Ideological Critique

How does my idea of receptivity, or being open to the great products of the human intelligence, relate to the notions of ideological critique? A dominant mode in my field over the past half-century or so says that we should not just accept literature as it is, but rather subject it to the most thorough critique for its ideological presuppositions. Its sexism, homophobia, racism, elitism, classism--its indifference to the ecosystem.

This critique can be performed at the level of the individual work, or at the level of literature itself as an institution. Either way, it sets up the literary critic, basically, as the adversary of the work. In the first case, almost no literary work, except one written in very recent times, will conform to the critic's own ideology. This is true not only of very blatant cases that are discussed over and over again, like The Merchant of Venice or Ezra Pound, but even of seemingly more innocuous works. Furthermore, if we see literature itself as ideologically questionable, the adversarial role becomes inherent to literary criticism, no matter what the particular work.

Of course, the converse of this mode is the search for literary works that can be championed for their ideological subversiveness, and the claims often made that a work that seems progressive really ain't, and that a work that seems conservative really is progressive--you know the drill.

Now I don't really oppose ideological critique per se:-- it might surprise you to know. My stance is that nothing in the critic's receptivity entails any abdication of any ethical responsibility. The critic will explore his or her resistance to the products of human intelligence, whether the source of resistance is aesthetic or political. Some of the best work will emerge where resistance is the strongest, in fact. I really believe in Kenneth Burke's notion of using everything you know.

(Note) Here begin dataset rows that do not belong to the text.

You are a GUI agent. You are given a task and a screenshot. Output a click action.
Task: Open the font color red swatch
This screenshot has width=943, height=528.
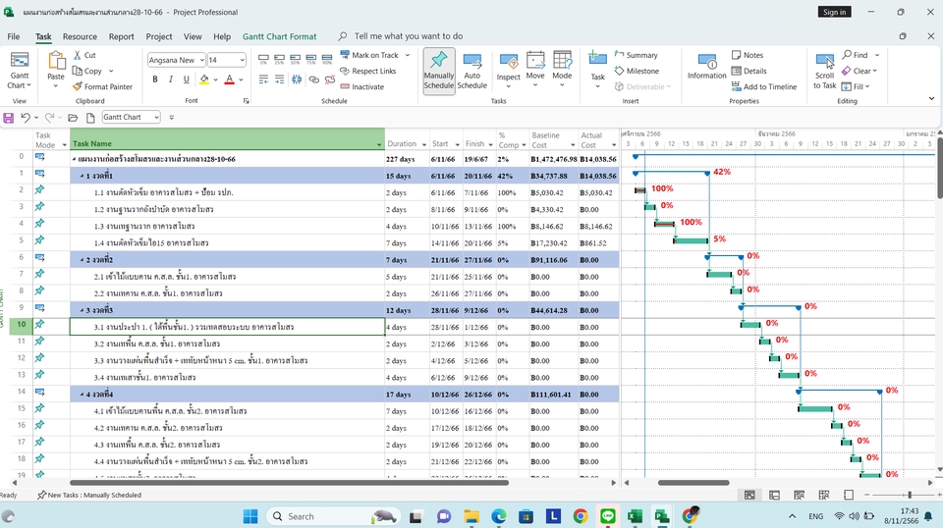click(229, 79)
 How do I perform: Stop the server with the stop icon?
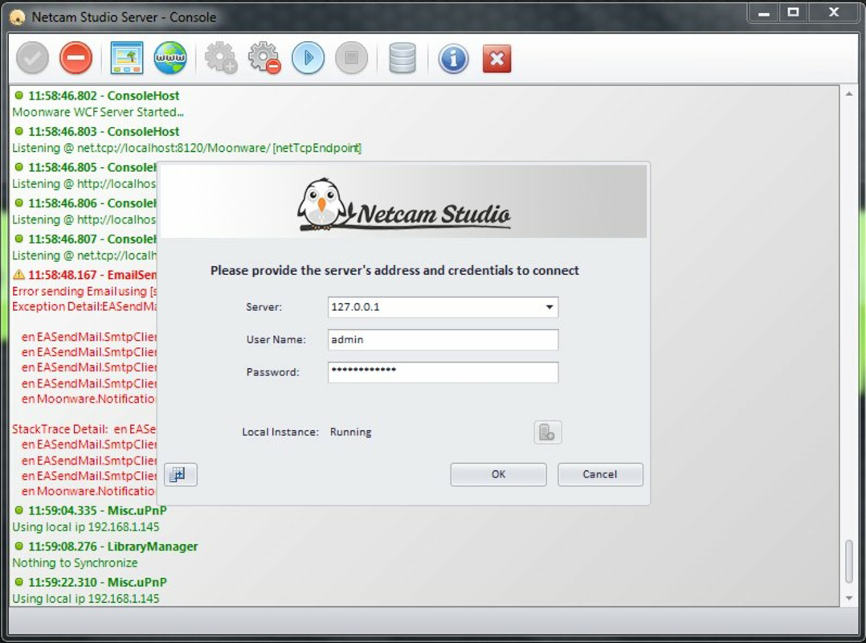click(352, 58)
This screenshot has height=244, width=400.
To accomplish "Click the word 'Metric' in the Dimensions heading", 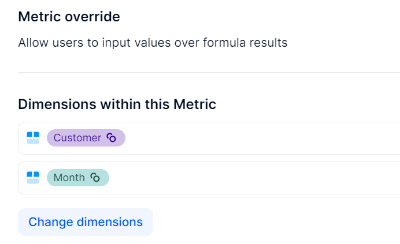I will 195,104.
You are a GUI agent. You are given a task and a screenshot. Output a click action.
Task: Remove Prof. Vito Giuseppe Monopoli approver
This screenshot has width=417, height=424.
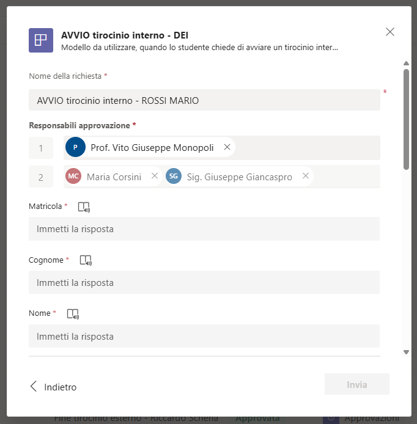(x=227, y=147)
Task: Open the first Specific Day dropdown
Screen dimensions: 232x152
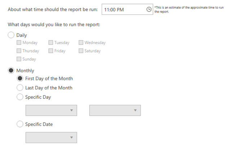Action: point(51,110)
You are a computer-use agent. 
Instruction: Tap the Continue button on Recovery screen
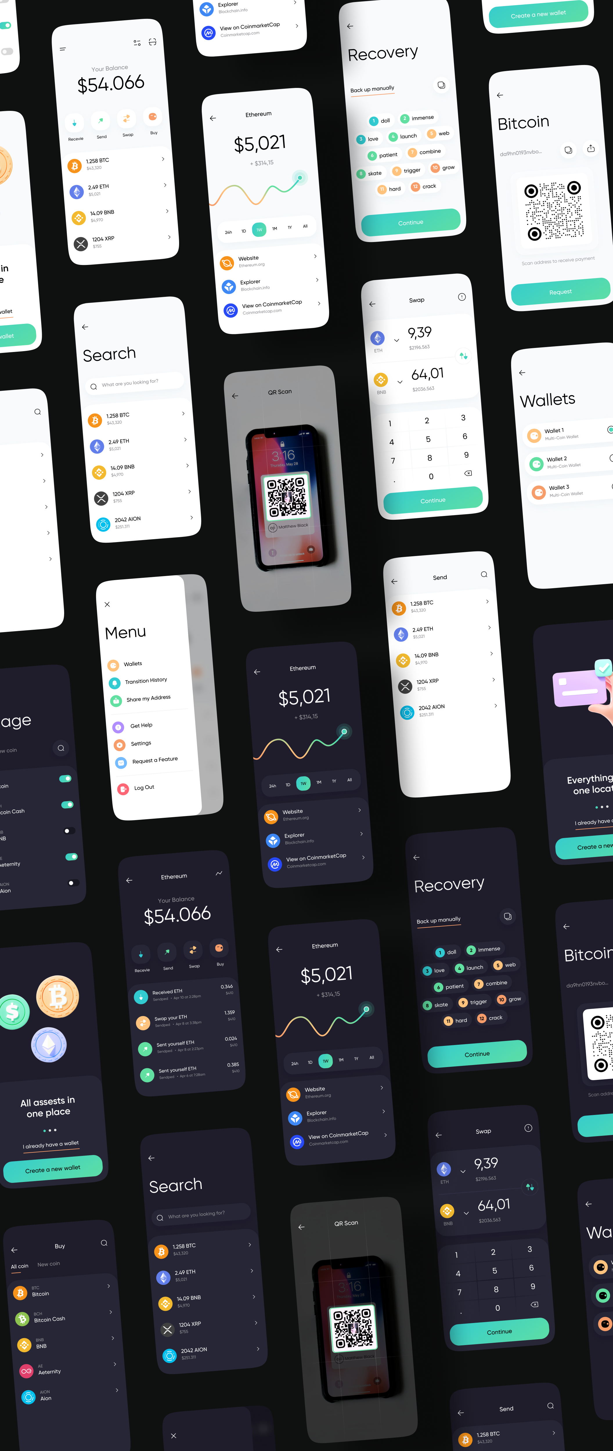click(411, 222)
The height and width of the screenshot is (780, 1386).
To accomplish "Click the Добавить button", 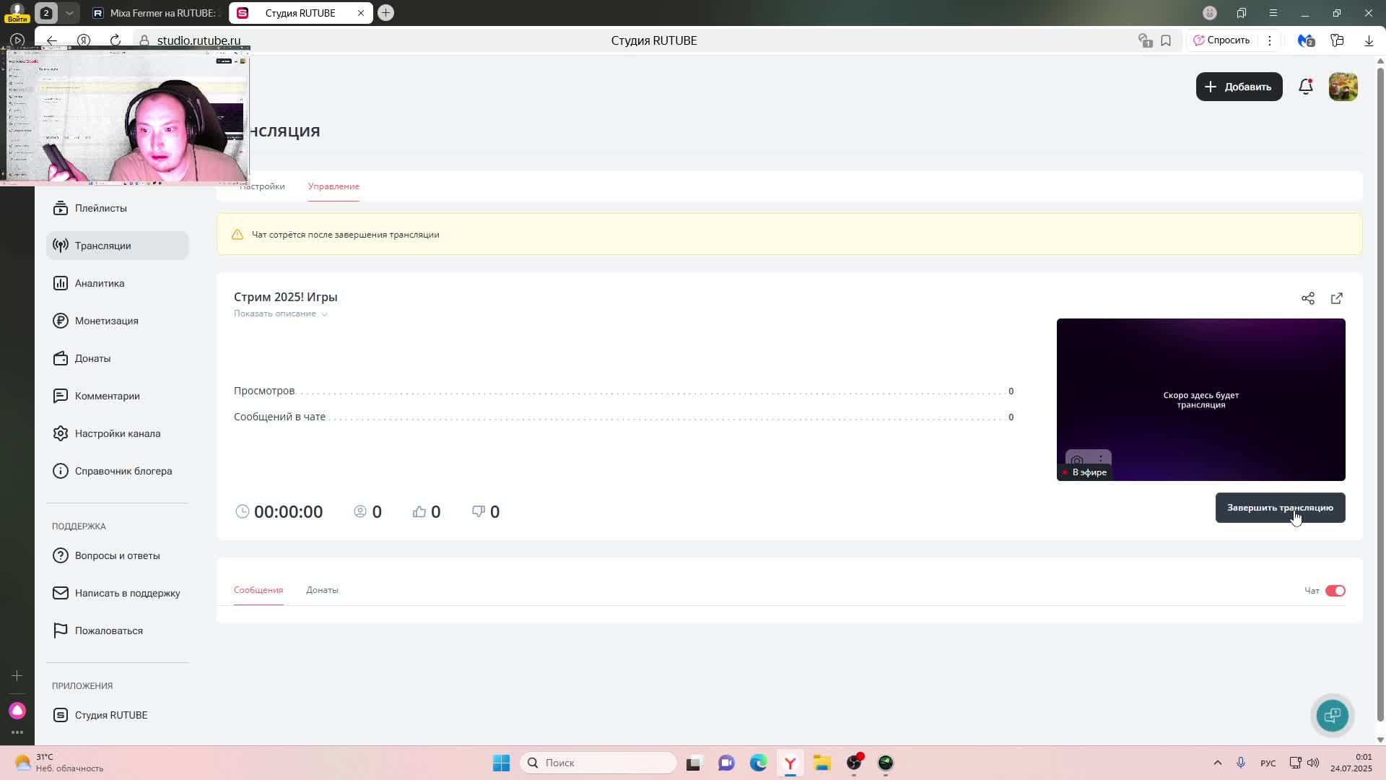I will (1239, 87).
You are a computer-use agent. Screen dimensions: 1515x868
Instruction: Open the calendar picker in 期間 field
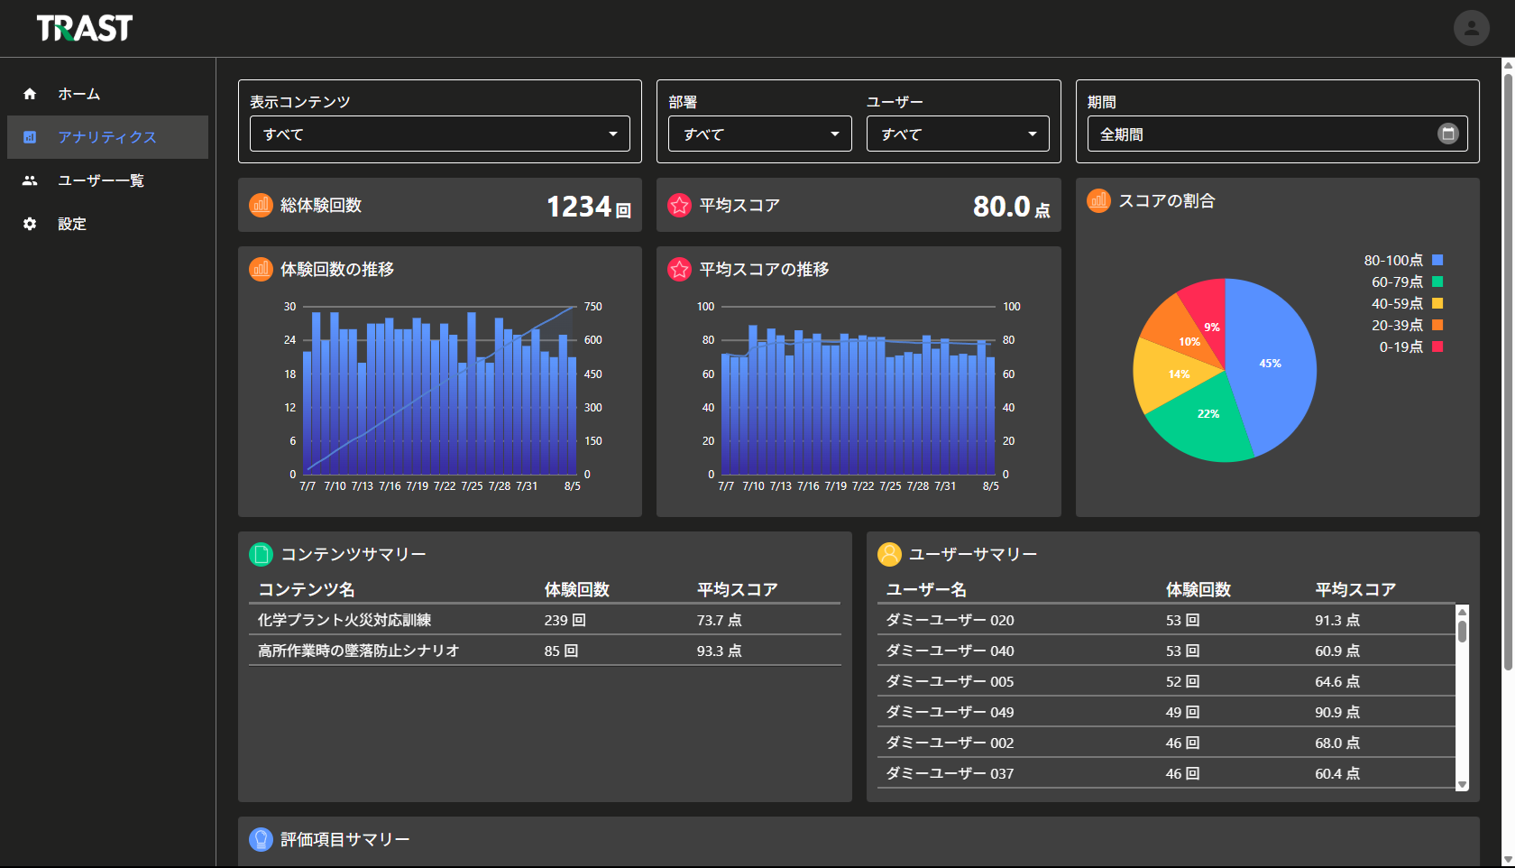(1447, 134)
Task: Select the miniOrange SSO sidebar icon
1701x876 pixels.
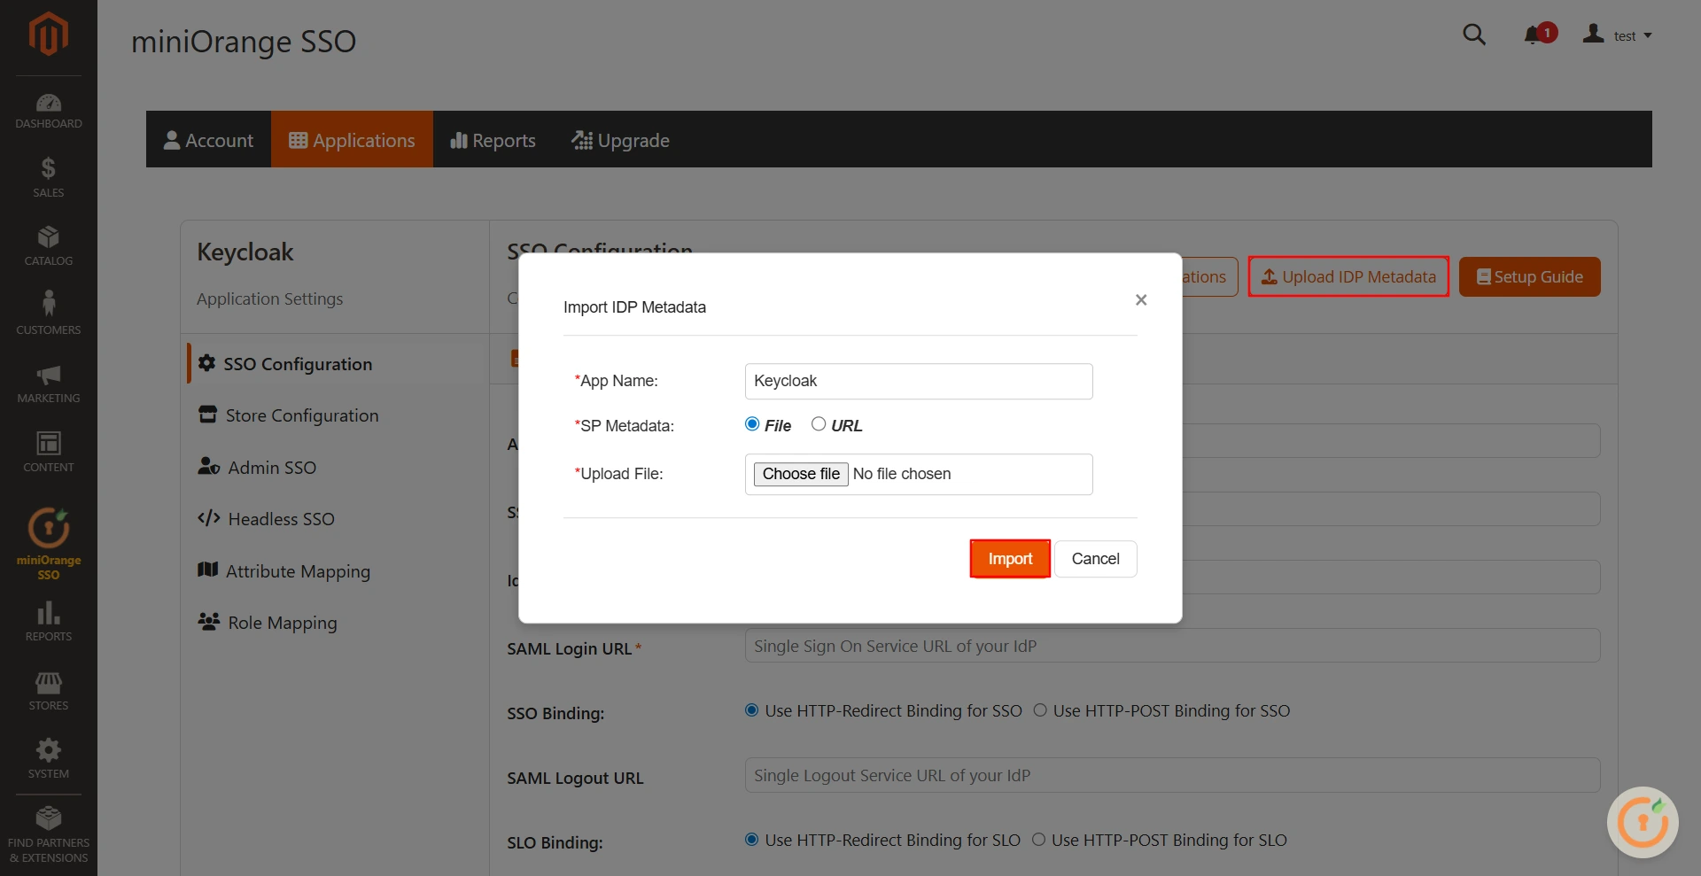Action: pos(48,531)
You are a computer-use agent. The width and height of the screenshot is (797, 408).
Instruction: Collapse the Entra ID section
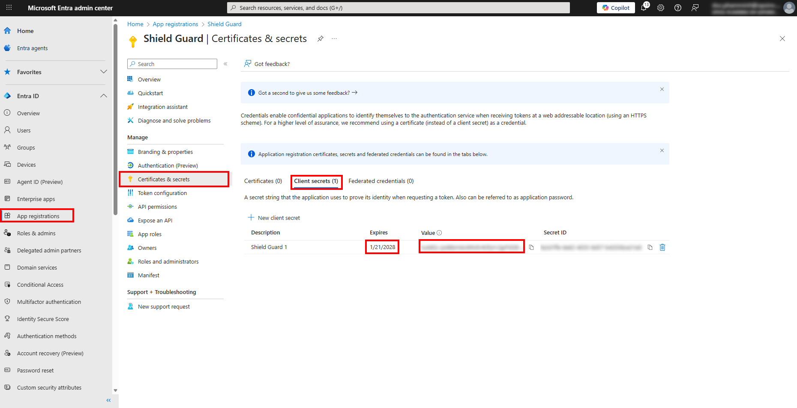(x=103, y=96)
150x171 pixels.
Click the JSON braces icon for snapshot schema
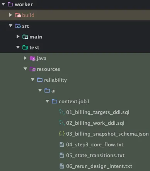[62, 134]
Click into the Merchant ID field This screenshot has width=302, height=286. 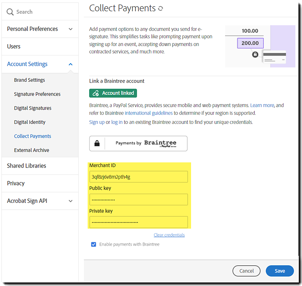139,177
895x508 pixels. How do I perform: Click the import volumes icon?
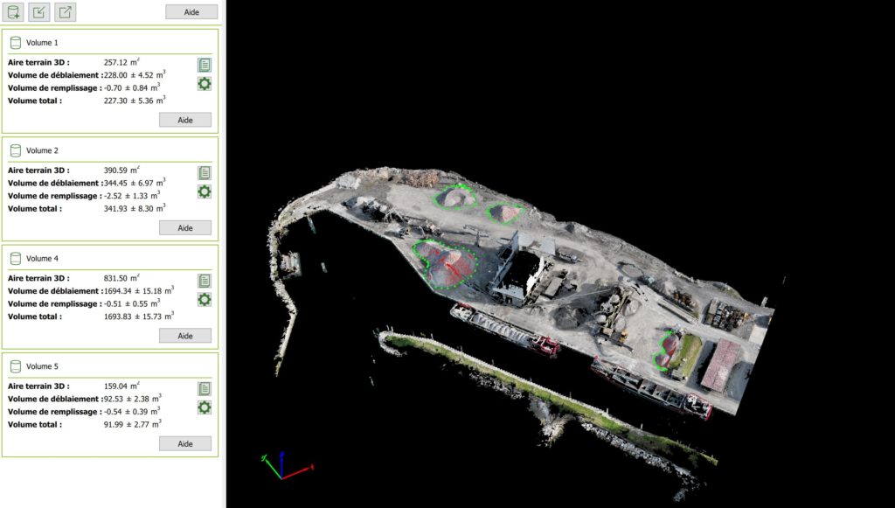pos(39,12)
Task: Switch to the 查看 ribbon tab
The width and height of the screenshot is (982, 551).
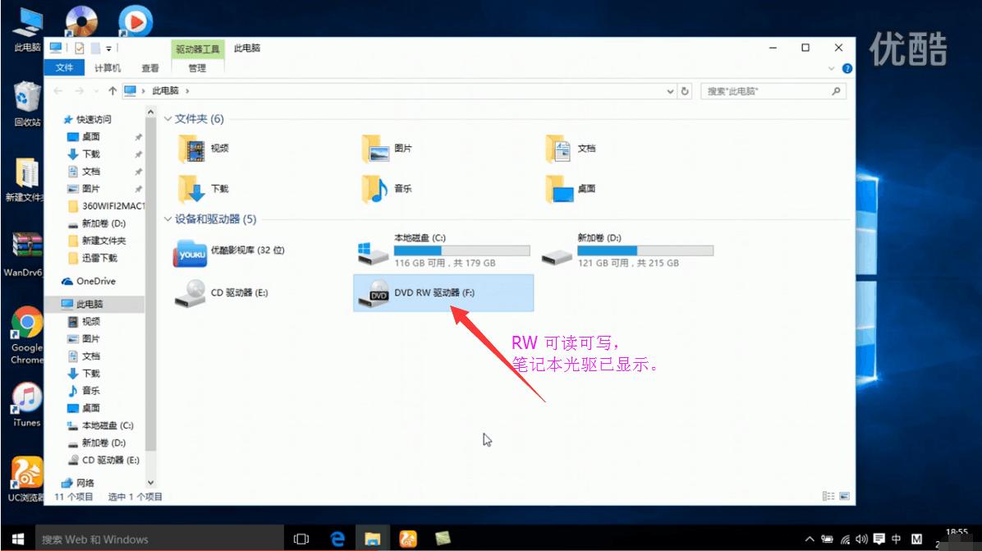Action: [150, 67]
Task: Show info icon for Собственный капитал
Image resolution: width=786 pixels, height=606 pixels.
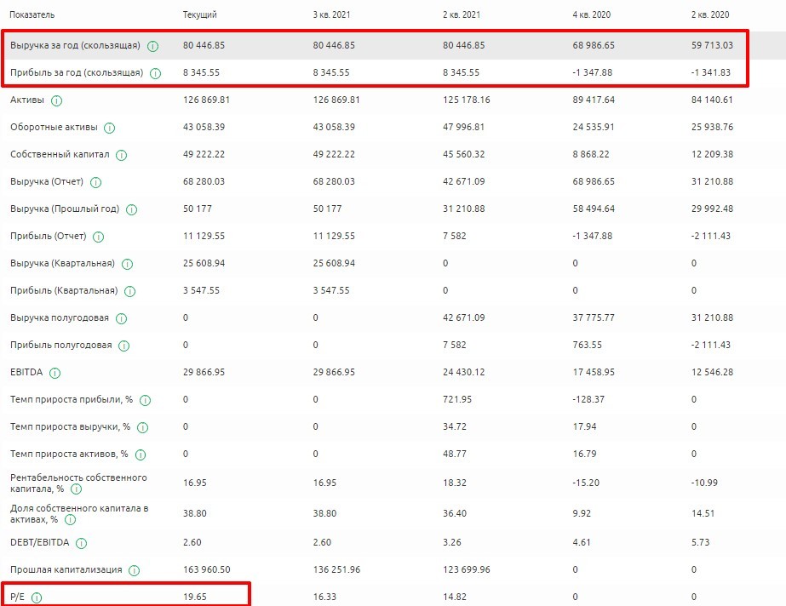Action: coord(121,155)
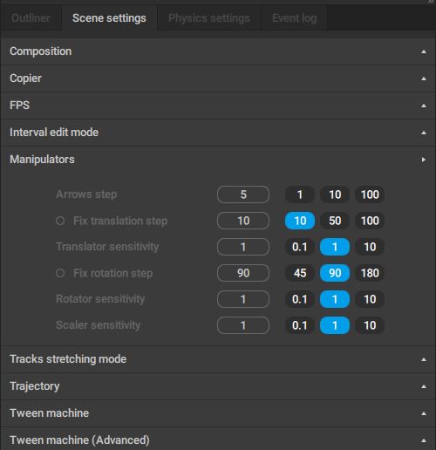Click the Rotator sensitivity value field
Image resolution: width=436 pixels, height=450 pixels.
(x=243, y=299)
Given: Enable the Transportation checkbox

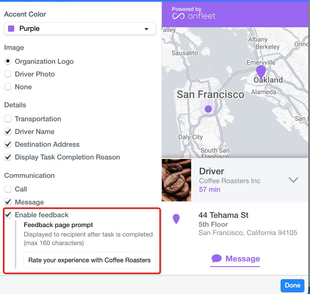Looking at the screenshot, I should pyautogui.click(x=8, y=119).
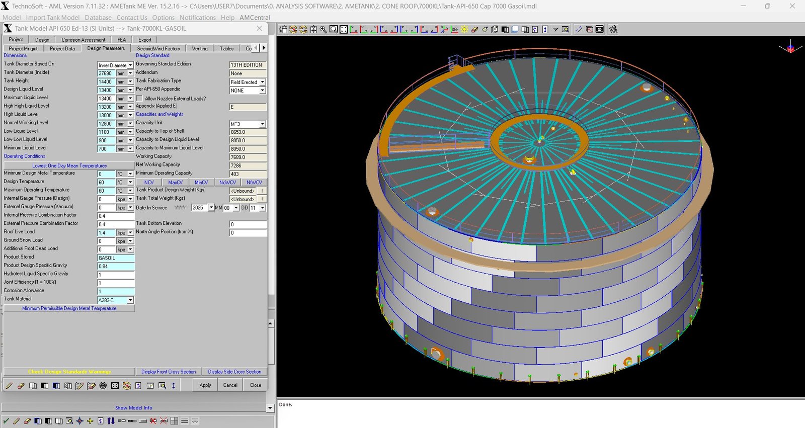
Task: Select the Corrosion Assessment tab
Action: click(x=83, y=40)
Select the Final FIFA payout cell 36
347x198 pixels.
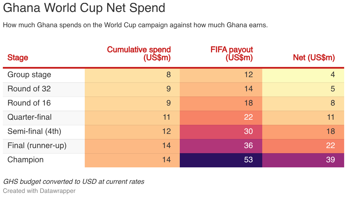(221, 146)
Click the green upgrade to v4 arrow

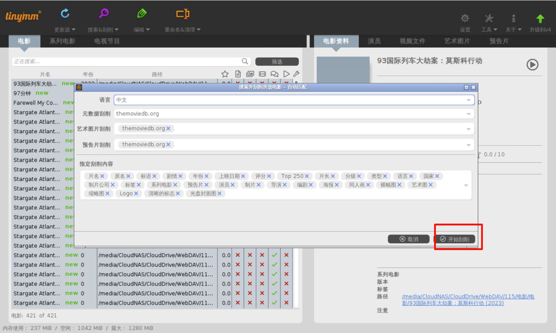(x=540, y=19)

Where I have the problem is in making ideological critique the main vehicle for expressing resistance--at the expense of receptivity. The adversarial relation shuts down a certain receptivity by seeing resistance, not as something to be struggled with, but as the goal.

2 comments:

Anonymous said...

Jonathan, I think you'd be interested in Rita Felski's work on this topic, which she calls "suspicious criticism."

matt

Jonathan said...

Yes, thanks. There's an essay by her about that in that same issue of Profession from which i quoted the Gerald Graff the other day.